Conflicting reports emerge on Zim’s diamond income

Markets
Has the government of Zimbabwe been receiving the tax money that is supposed to be remitted to it by the various diamond companies operating within its territory? Reports from different sources give conflicting answers to this question.

HARARE — Has the government of Zimbabwe been receiving the tax money that is supposed to be remitted to it by the various diamond companies operating within its territory? Reports from different sources give conflicting answers to this question.

While the government of Zimbabwe insists that it is not receiving the moneys due to it, South Africa’s Independent Online Business Report claims that classified Kimberley Process Certification Scheme (KP) documents reveal that significant funds are entering the country’s coffers.

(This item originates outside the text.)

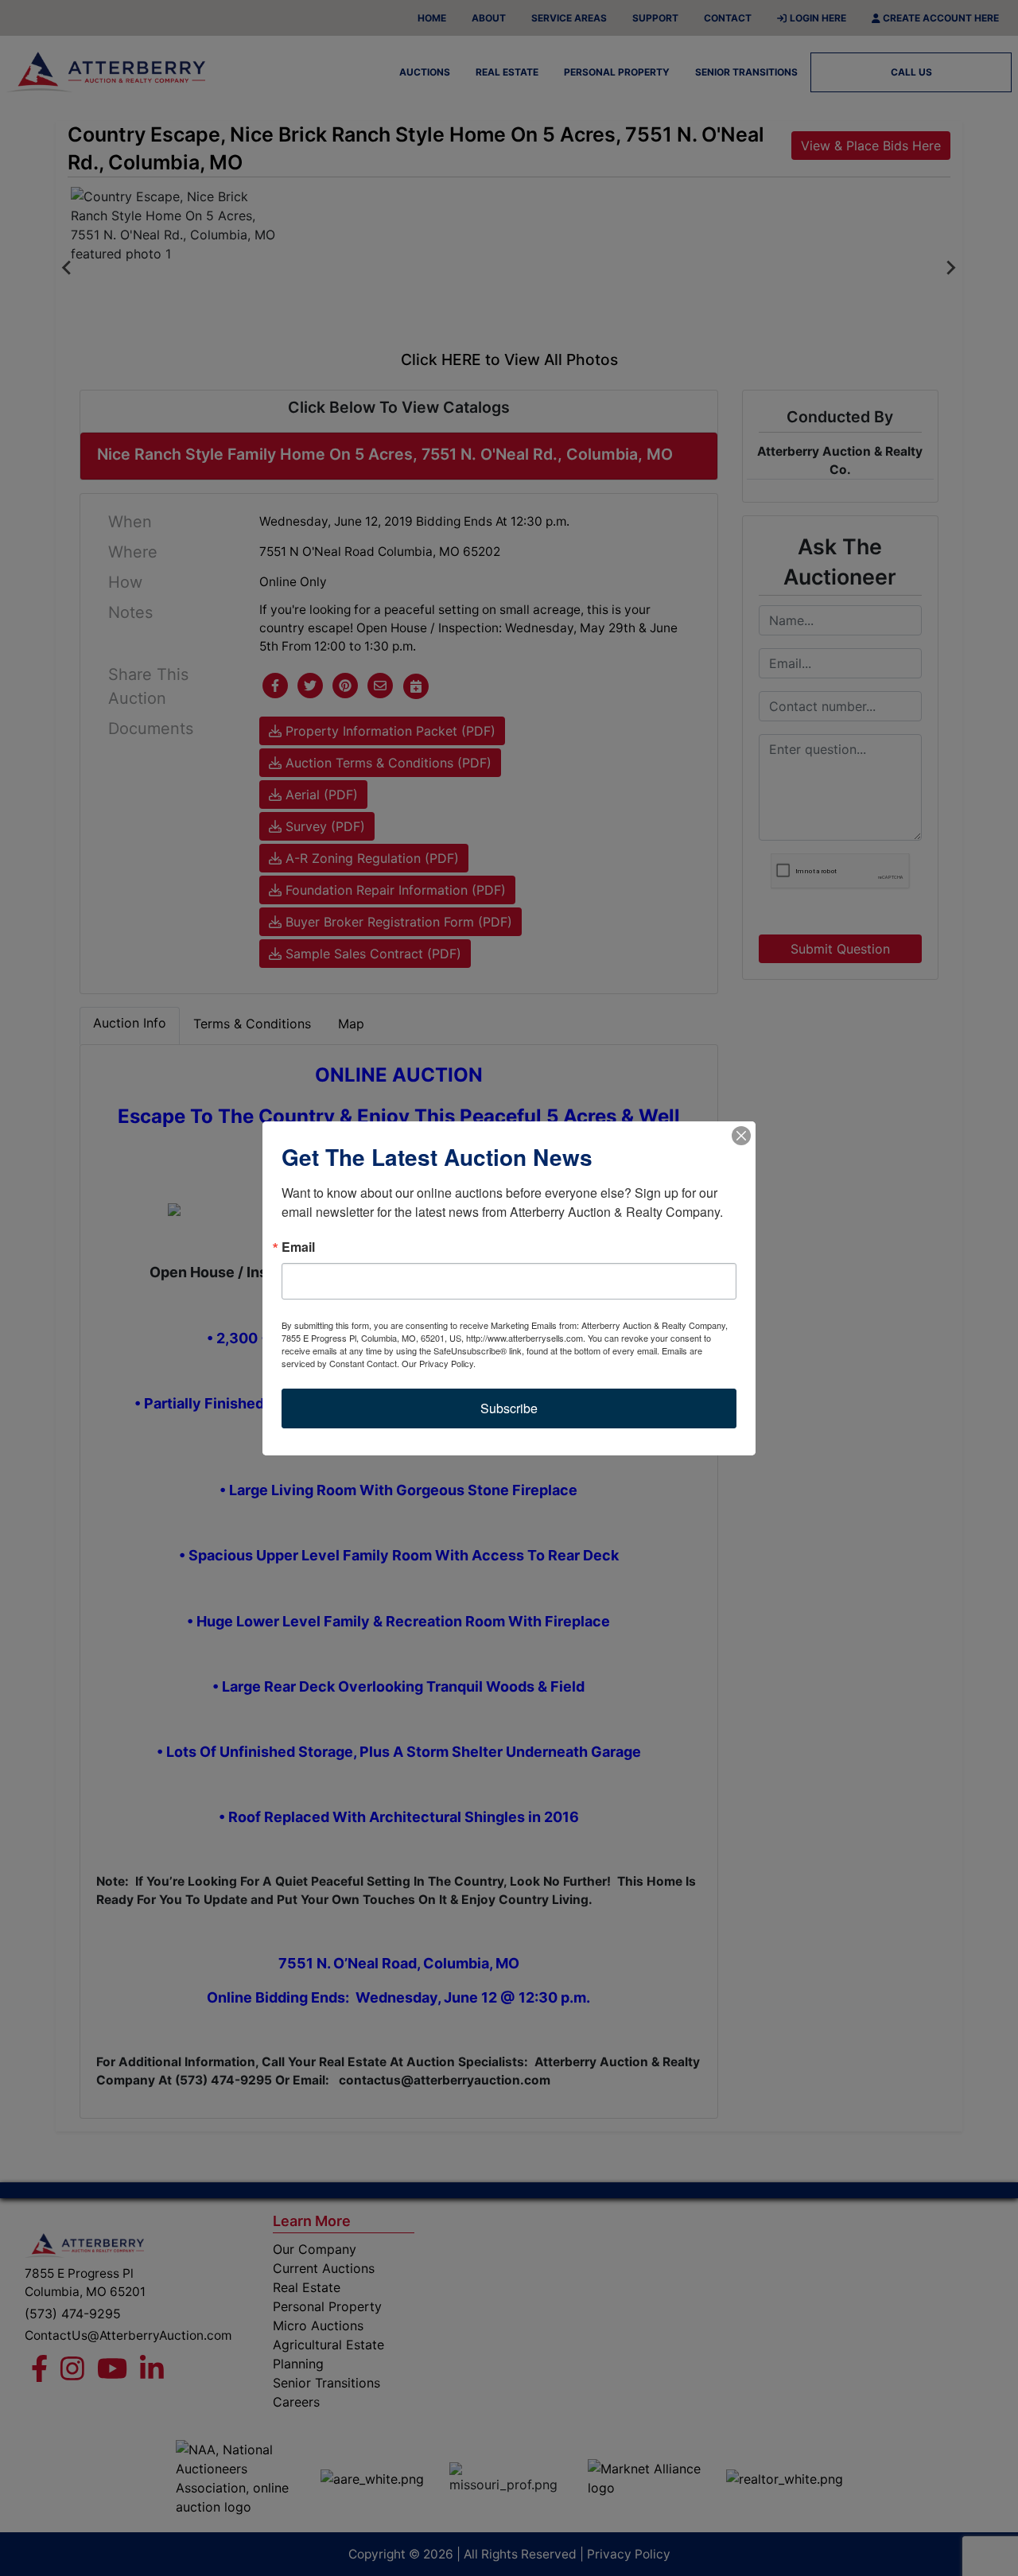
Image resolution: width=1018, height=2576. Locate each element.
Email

Just two weeks ago, Zimbabwe’s Finance ministry announced that even though it only expected to receive $40 million in taxes from diamond companies — a major reduction from the $600 million it had anticipated but fell far short of in 2012 — it had not collected a single dollar in diamond industry taxes to date in 2013.

Yet data collected by the KP for the purpose of determining whether sanctions against it should be dropped showed that four mines in the Marange region remitted 15% of the $717 million they earned in 2012 to Harare, which amounts to $107 million.

That figure alone is between two and three times the total amount Zimbabwe’s Finance ministry claimed to have collected in 2012, $41 million.

The documents cited by Business Report are not available to the general public, but are said to exist on the KP website and are available to any KP affiliated group.